The Power of Brands—and the Failure of Marketing Messages—to Persuade

I have long held the belief that you never want to state your value proposition; you want to demonstrate it. This makes intuitive, almost axiomatic sense. So why do so many life science marketing campaigns sport messages of superiority? Why do so many claims of value fail to persuade scientists?

The answer: bias.

Scientists are trained to evaluate information from an objective frame of reference in order to learn and create truth. As such, they subjectively filter out any information that they perceive as being biased, regardless of the actual credibility of the information. Making claims and trying to persuade scientists to subscribe to your way of thinking through words only heighten a scientist’s sense of skepticism and create a further credibility gap. The more effective approach is to demonstrate your value proposition.

There are several levers that you can pull to demonstrate your value without saying it; Your point of view; your engagement in the scientific communities where your audiences live, your corporate posture; your digital “body language”, and especially your brand all affect the scientists.

In a recent study reported in a Harvard Business Review article entitled Why Customers Rebel Against Slogans, researchers found that company brands were far more persuasive in getting retail shoppers to buy more than marketing messages (slogans). In this study, the investigators found that predisposing shoppers to brands associated with luxury would result in shoppers spending 26% more than when they were predisposed to neutral brands (the control group). Intuitive, you might conclude.
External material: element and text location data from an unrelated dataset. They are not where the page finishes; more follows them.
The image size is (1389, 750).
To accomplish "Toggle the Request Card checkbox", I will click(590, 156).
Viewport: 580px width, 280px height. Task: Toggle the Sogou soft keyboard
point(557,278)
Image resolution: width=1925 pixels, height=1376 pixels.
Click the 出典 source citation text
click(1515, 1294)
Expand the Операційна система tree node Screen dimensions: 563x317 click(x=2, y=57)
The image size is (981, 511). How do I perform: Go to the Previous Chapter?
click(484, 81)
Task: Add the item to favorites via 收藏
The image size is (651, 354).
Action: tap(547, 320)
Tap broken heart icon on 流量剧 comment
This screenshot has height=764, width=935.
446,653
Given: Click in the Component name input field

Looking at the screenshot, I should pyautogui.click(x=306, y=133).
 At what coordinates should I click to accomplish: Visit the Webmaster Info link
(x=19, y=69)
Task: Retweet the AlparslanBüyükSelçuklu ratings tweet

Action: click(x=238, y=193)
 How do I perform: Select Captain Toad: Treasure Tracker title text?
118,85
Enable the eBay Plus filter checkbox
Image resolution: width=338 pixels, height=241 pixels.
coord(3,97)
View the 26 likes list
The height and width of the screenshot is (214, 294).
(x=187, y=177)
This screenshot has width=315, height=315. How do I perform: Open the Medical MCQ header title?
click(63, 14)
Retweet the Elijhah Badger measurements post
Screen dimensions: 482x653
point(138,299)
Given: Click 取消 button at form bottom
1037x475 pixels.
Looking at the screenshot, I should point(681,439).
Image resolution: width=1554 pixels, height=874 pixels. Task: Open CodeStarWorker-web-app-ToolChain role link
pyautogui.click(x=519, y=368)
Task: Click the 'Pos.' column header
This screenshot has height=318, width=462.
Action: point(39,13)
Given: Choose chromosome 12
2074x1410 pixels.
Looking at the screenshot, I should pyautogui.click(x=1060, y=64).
But here is where the story becomes more interesting.

Marketing messages had the opposite effect: Messages about luxury actually reduced the shopper’s bills by 26% compared to neutral messages. The researchers posit that this adverse effect on marketing messages are due primarily to the fact that consumers detect bias and do not want to be manipulated. Whereas brands transmit messages subconsciously, marketing messages are far more overt and subject to the consumers’ filters.

As the life science industry is becoming increasingly excited about the prospects of demand generation and adopting powerful marketing automation to increase short-term revenue, I caution that they may be, inadvertently creating barriers to their own success. Barriers that create subconscious meanings, and are far more difficult to reverse.